Because petroleum feedstocks and products are essentially commodities, we have no control over the changing market. Therefore, the lower the target inventory we are able to maintain, the lesser is the impact of commodity price volatility on our petroleum product inventory position. Our inventory of crude oil and refined products is valued at the lower of cost or market value under the LIFO cost flow assumption. For periods in which the market price declines below our LIFO cost basis, we are subject to significant fluctuations in the recorded value of our inventory and related cost of products sold. Since 2009, we have experienced LIFO liquidations based upon permanent decreased levels in our inventories. These LIFO liquidations resulted in increased cost of sales and decreased income from operations of $1.0 million for the year ended December 31, 2013 and decreased cost of sales and increased income from operations of $4.1 million for the year ended December 31, 2011. There were no such liquidations in the year ended December 31, 2012.

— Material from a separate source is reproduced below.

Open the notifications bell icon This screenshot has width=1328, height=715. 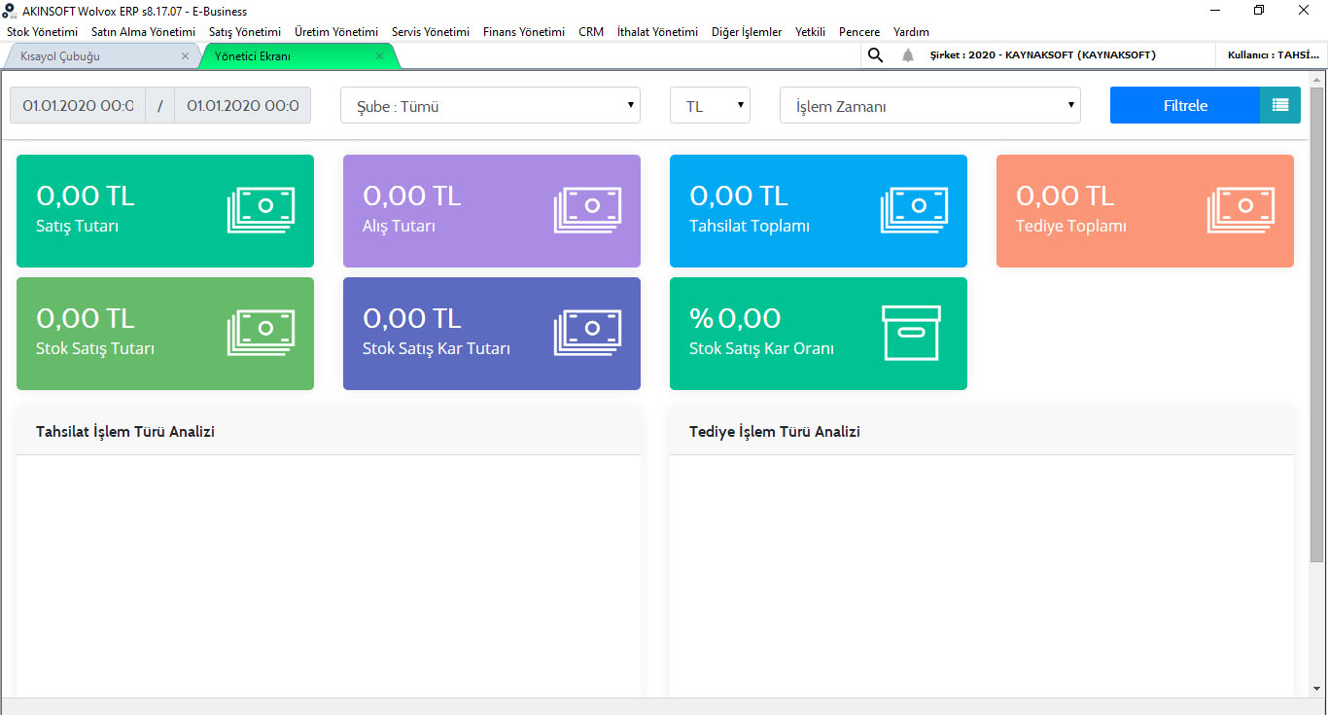click(908, 55)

At the closing of the Marathon Acquisition, we entered into a crude oil supply and logistics agreement with JPM CCC pursuant to which JPM CCC assists us in the purchase of most of the crude oil requirements of our refinery and provides transportation and other logistical services for delivery of the crude oil to our storage tanks in Cottage Grove, Minnesota. In March 2012, we amended and restated the crude oil supply and logistics agreement with JPM CCC. We pay JPM CCC the price of the crude oil plus certain agreed fees and expenses. This crude oil supply and logistics agreement allows us to take title to and price our crude oil at the refinery, as opposed to the crude oil origination point, which reduces our crude inventories and reduces the time we are exposed to market fluctuations before the finished product is sold.

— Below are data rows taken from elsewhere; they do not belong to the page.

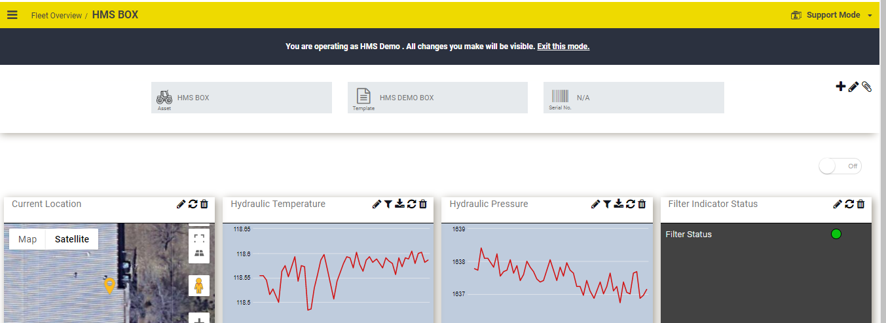The width and height of the screenshot is (886, 323).
Task: Refresh the Hydraulic Pressure chart
Action: [630, 204]
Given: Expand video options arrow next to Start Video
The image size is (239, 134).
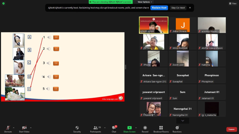Looking at the screenshot, I should click(31, 128).
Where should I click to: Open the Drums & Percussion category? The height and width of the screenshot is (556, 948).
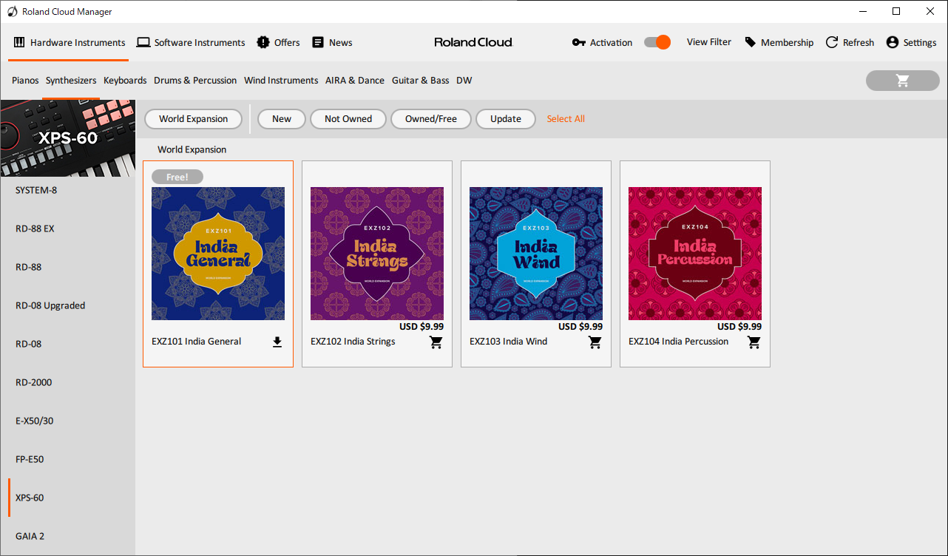195,81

In addition, we may hedge a portion of the sale of our gasoline and distillate production with the purpose of ensuring we can meet our fixed cost obligations, service our outstanding debt and other liabilities and meet our capital expenditure obligations. We have entered into agreements that govern all cash-settled commodity transactions that we enter into with J. Aron & Company and Macquarie Bank Limited for the purpose of managing our risk with respect to the crack spread created by the purchase of crude oil for future delivery and the sale of refined products, including gasoline, diesel, jet fuel and heating fuel, for future delivery. As market conditions permit, we have the capacity to hedge our crack spread risk with respect to a portion of the refinery’s projected monthly production of these refined products. As of December 31, 2013, we have no hedged barrels of future gasoline and diesel production.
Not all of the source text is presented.